The entries below should appear again in your reply, word for word.

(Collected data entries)
········

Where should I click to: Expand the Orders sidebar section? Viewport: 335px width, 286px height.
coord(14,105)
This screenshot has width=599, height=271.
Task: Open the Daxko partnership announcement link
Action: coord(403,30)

········

■ **Exercise solution**:
Where should I click to: Expand the Orders sidebar section? Viewport: 335px width, 286px height.
coord(14,105)
This screenshot has width=599, height=271.
Task: Open the Daxko partnership announcement link
Action: coord(403,30)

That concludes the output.